July 2006 – Disappearance of a Tribe

I’m watching the video by Deimantas Narkevičius that I’ve just bought in a Paris Gallery. ‘Disappearance of a Tribe’ consists of photographs taken during the forties, fifties, and sixties of members of the artist’s Lithuanian family. I’ve already seen the film twice, but I can’t get enough of it. Images without text, without explanation and with no other sound than soft music allow me to drift off, as I often do in my day-to-day existence. Except reality usually breaks in and whistles me back. But with this film I can fantasize to my heart’s content. No one is going to rap my knuckles.

 

In one of the photos there are nurses standing in front of a grey building, which is undoubtedly the hospital where they work. One of them has climbed into a bare tree. That must be the artist’s mother. Another photo shows the faces of four young men, factory workers or sailors, three close to the camera and one in the background. They’re not looking into the lens, but I can tell by their eyes that they are very conscious of being photographed. They resemble each other: the father and uncles of Deimantas.

 

In another photo six women and one man pose on a hill. The women are wearing flowered dresses with short sleeves. I recognize the nurses from the earlier photo. And the man in swimming trunks on the dune is one of the factory workers who looked away from the lens. This must have been how the artist’s parents met, during an excursion with friends from work.
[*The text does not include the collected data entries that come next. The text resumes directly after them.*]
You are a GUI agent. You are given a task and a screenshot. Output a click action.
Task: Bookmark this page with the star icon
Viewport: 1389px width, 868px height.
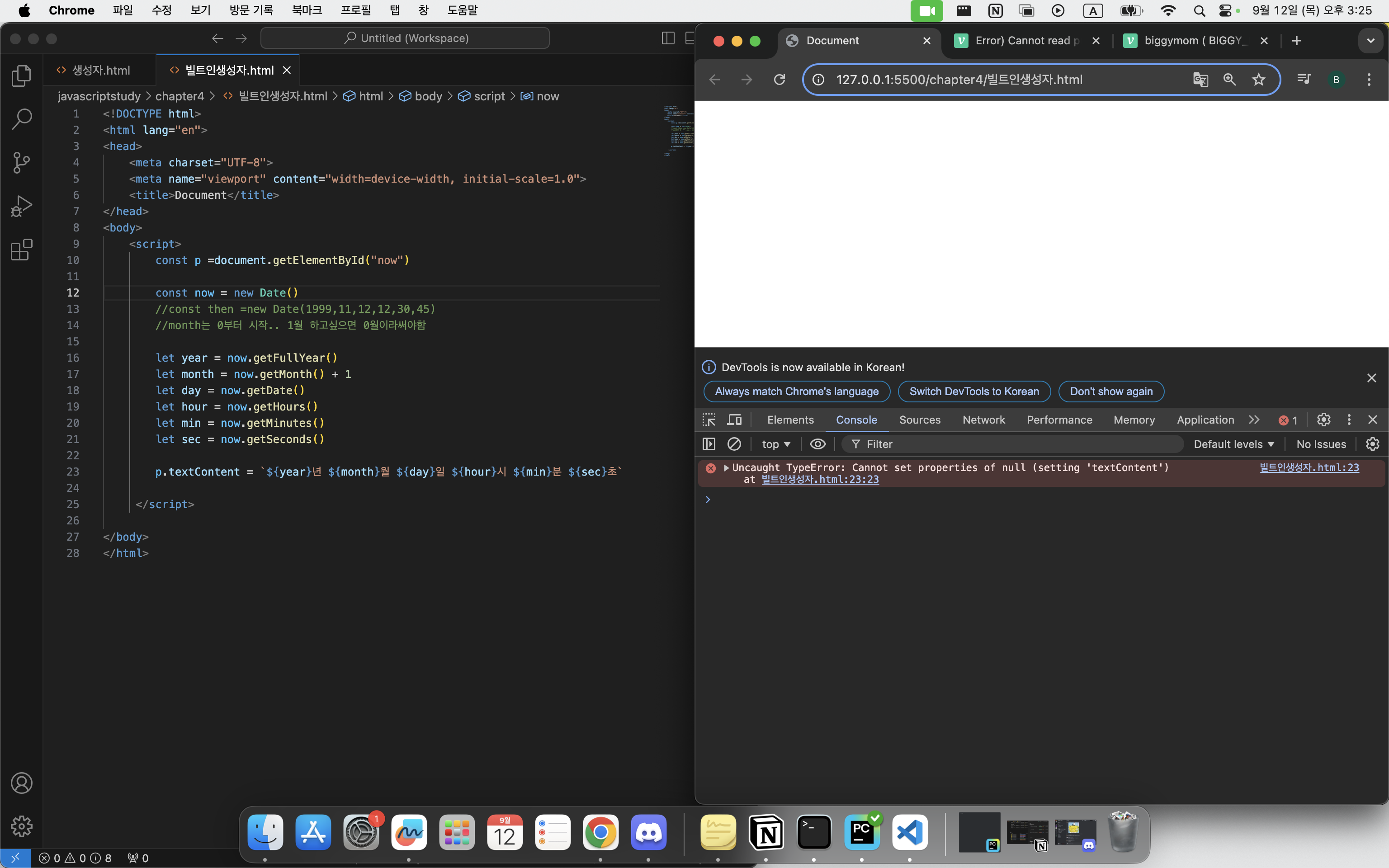pos(1258,79)
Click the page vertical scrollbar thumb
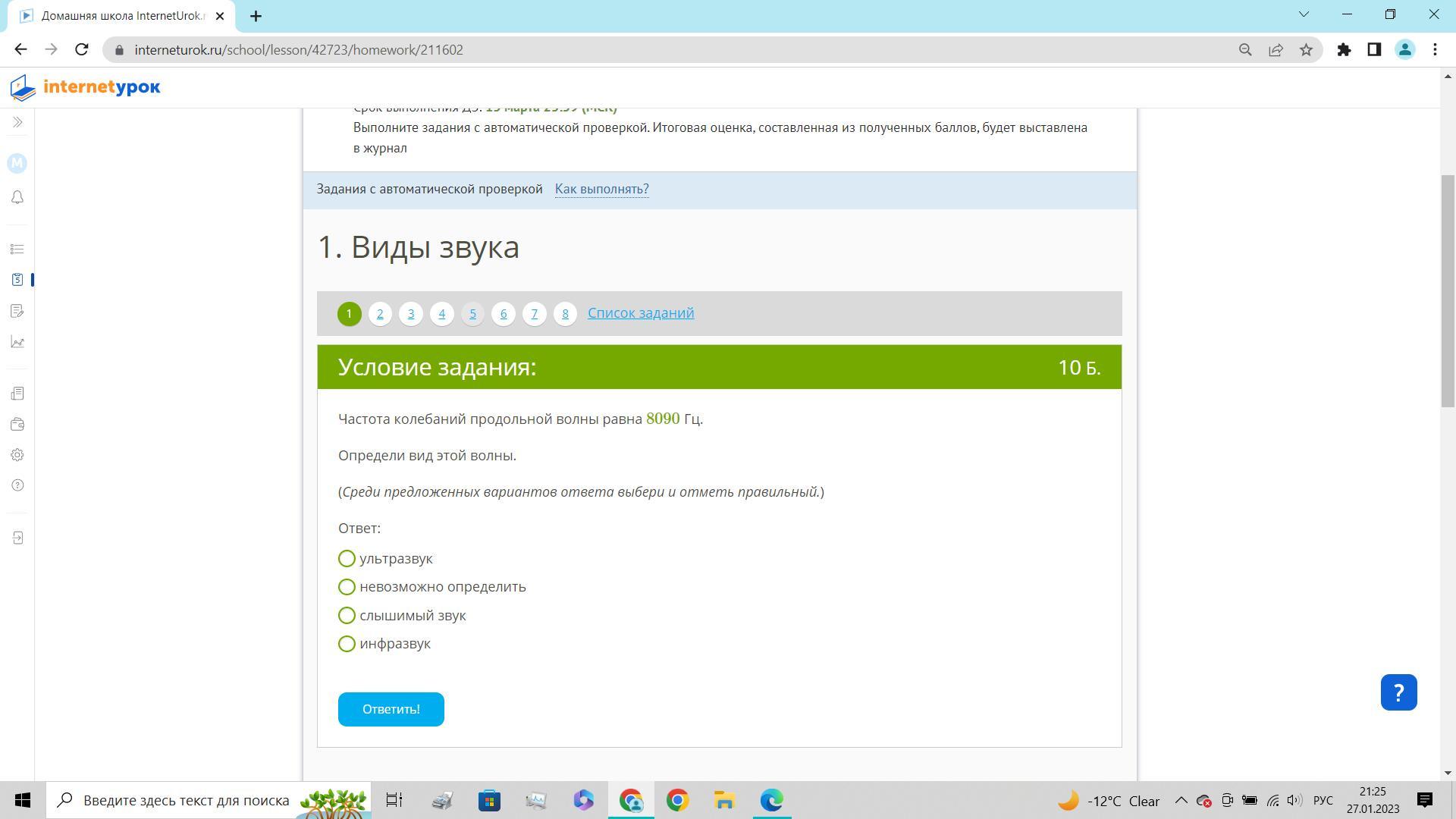 (1448, 291)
This is where he comes from.

 

A following image shows a procession of people dressed in heavy coats walking behind a car heading towards a church. Is this a funeral? Has one of the members of the tribe disappeared? Or does Deimantas Narkevičius mean by ‘Disappearance of a Tribe’ a way of life, under a communist regime, that no longer exists?

 

For a moment the vanished time has been restored. Maybe that’s why this work so appeals to me: it’s about things that have passed, but because you can keep looking at the film again and again, you have the idea that this past is still very close. What no longer exists is made palpable by the editing and rhythm of the film.

 

I leave the gallery and walk into the Paris summer. Along the broad boulevard people sit at sidewalk cafés enjoying the sun while the disappeared tribe still lives on in my mind.